** begin **
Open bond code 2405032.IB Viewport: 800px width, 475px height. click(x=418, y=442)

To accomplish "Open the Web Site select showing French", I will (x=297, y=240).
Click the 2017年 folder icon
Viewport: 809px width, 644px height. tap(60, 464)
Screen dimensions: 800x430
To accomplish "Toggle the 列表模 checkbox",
** end **
** begin **
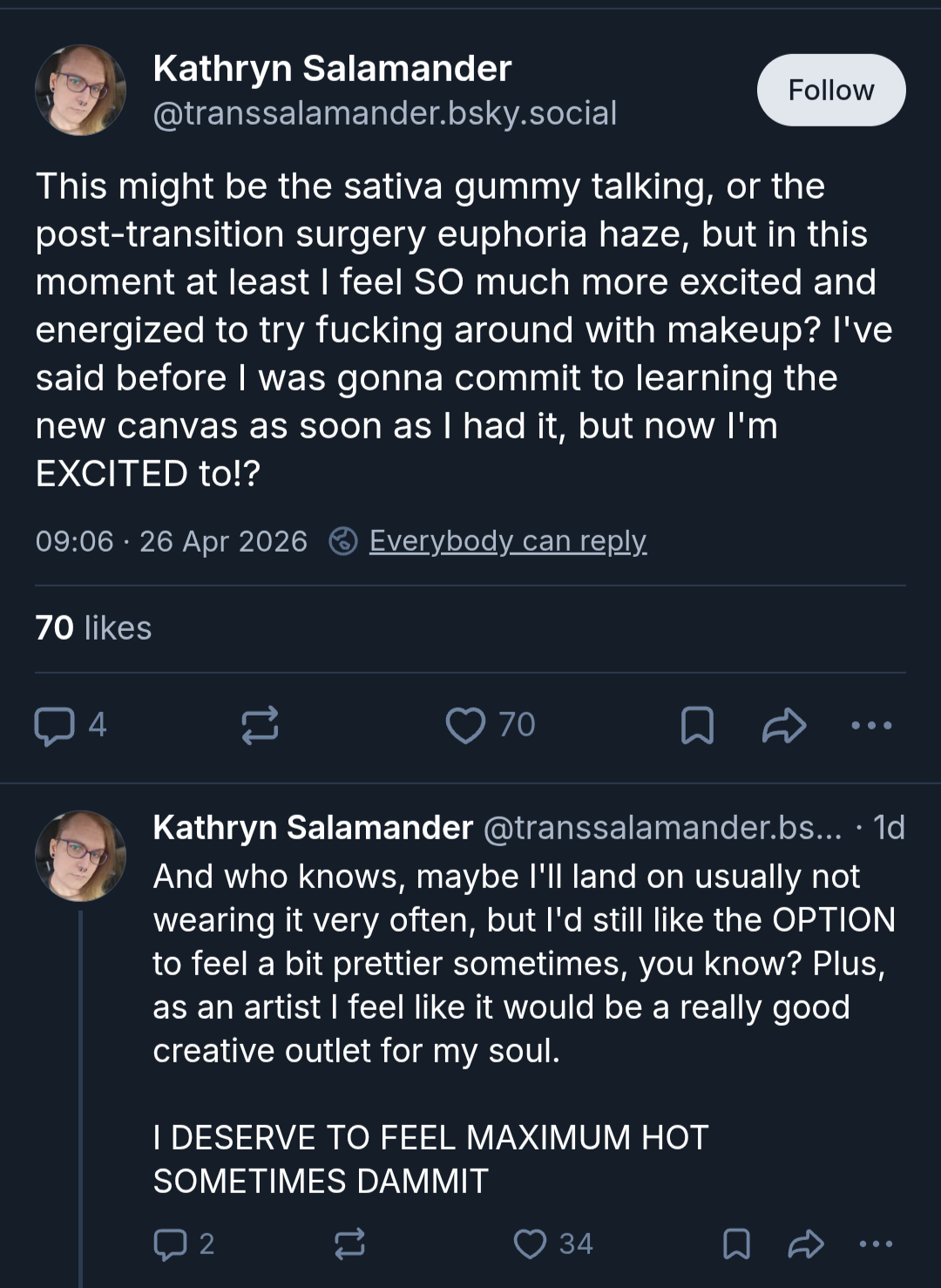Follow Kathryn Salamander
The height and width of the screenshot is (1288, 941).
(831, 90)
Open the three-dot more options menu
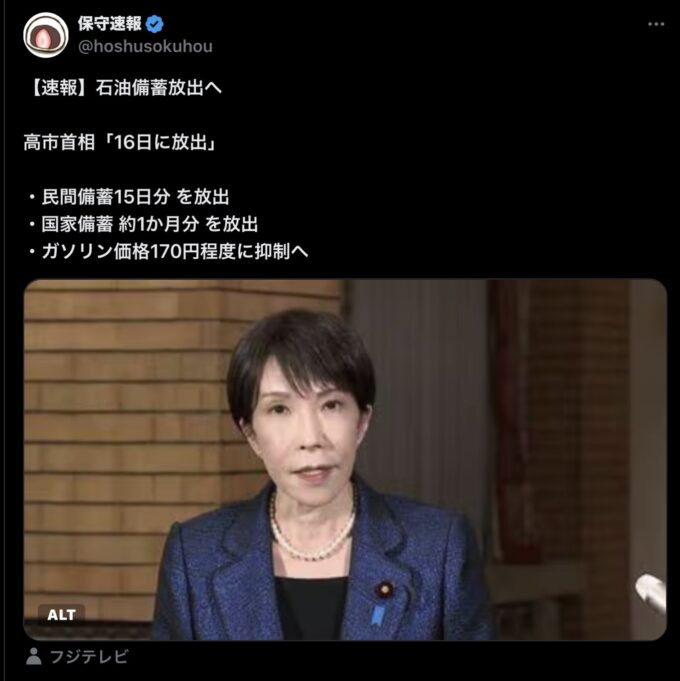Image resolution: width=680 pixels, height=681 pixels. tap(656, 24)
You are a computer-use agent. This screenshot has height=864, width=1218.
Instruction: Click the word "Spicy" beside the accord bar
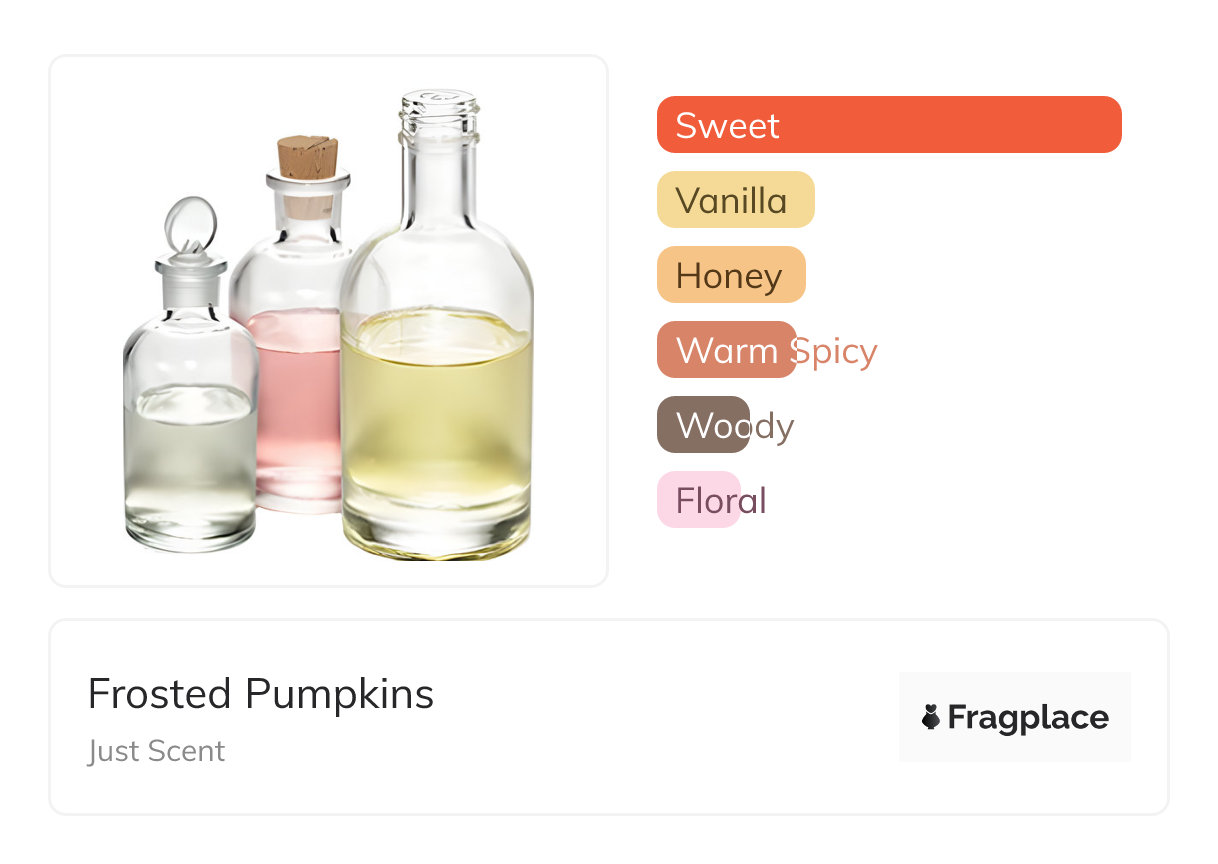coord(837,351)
** end **
** begin **
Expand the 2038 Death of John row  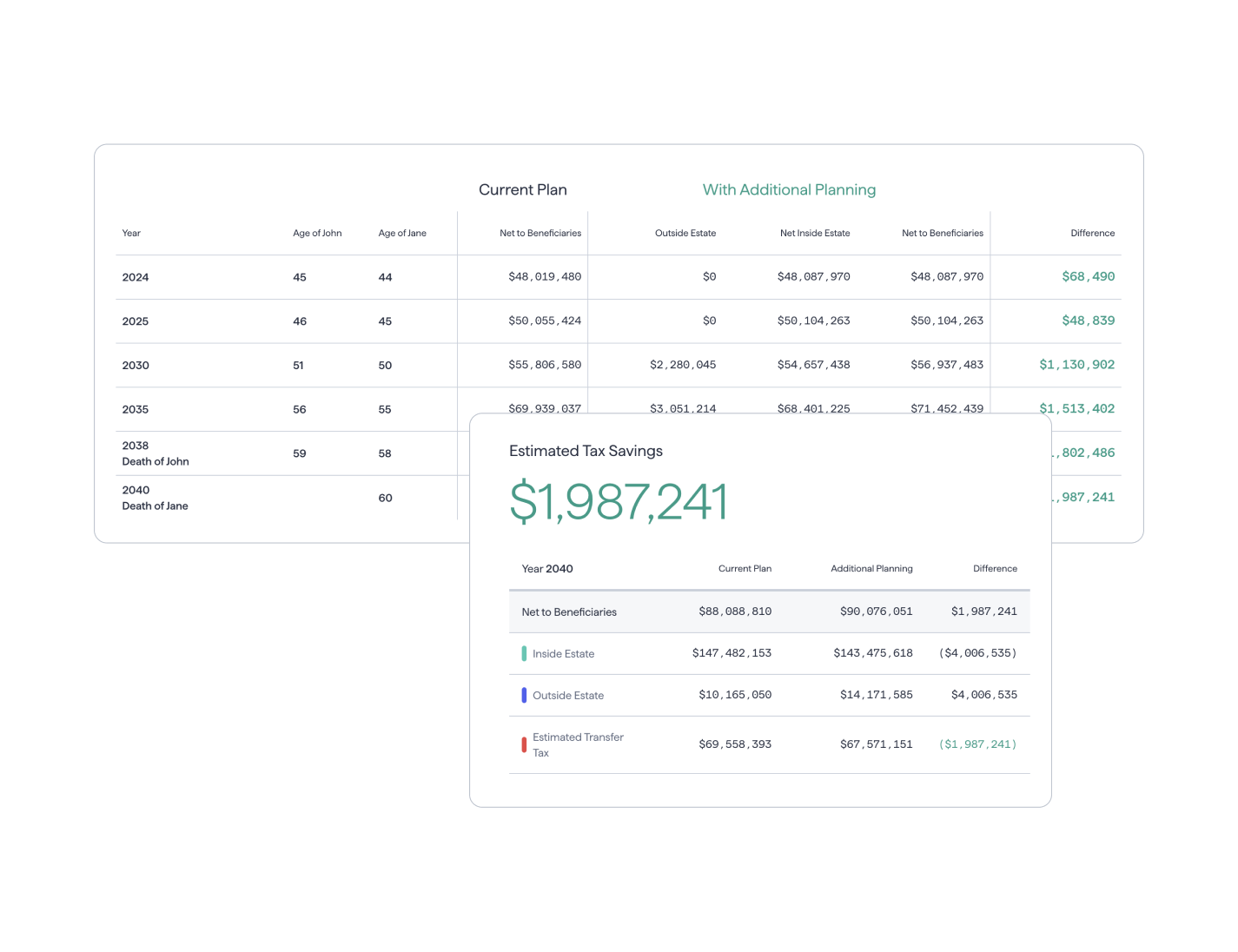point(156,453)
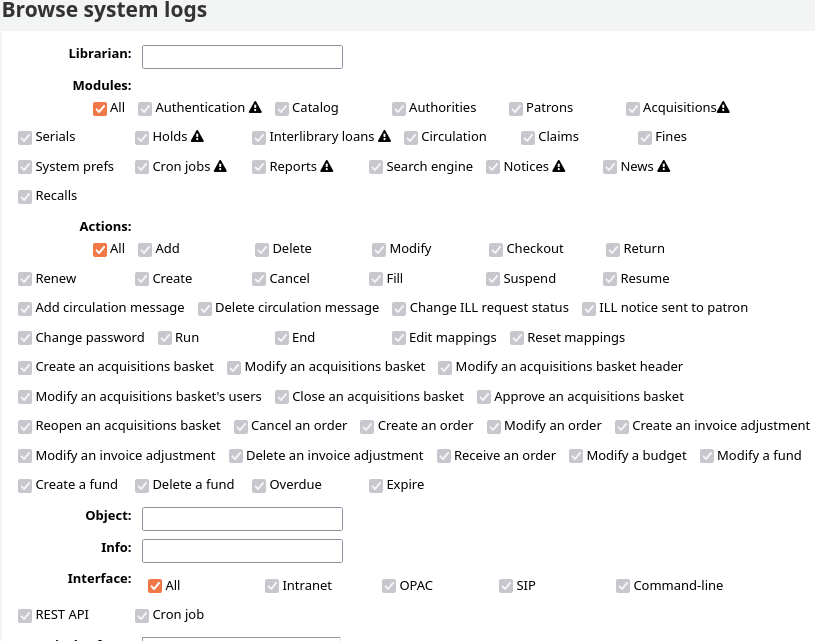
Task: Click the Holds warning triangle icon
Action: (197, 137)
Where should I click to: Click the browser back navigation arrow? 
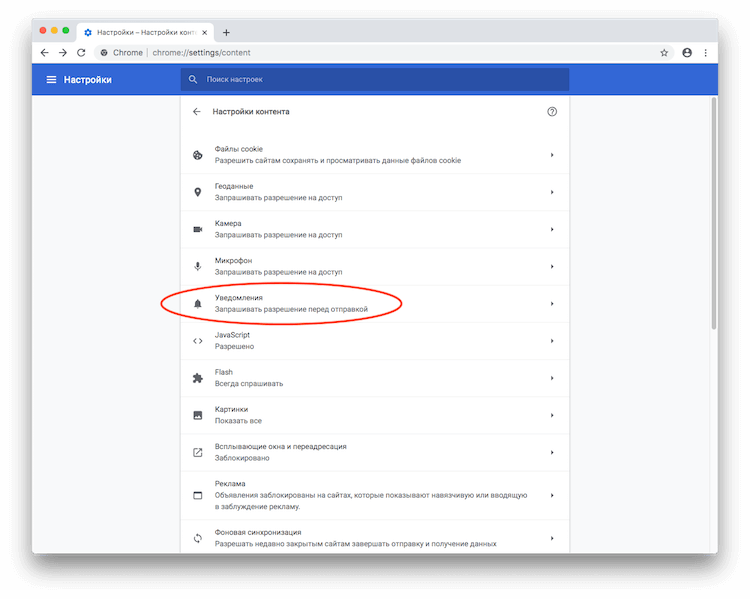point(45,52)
** end **
■ GIVEN INSTRUCTION: Please count the lines in the items above that contain the word "Open", and reply with that number alone.

■ SOLUTION TO THE PROBLEM: 3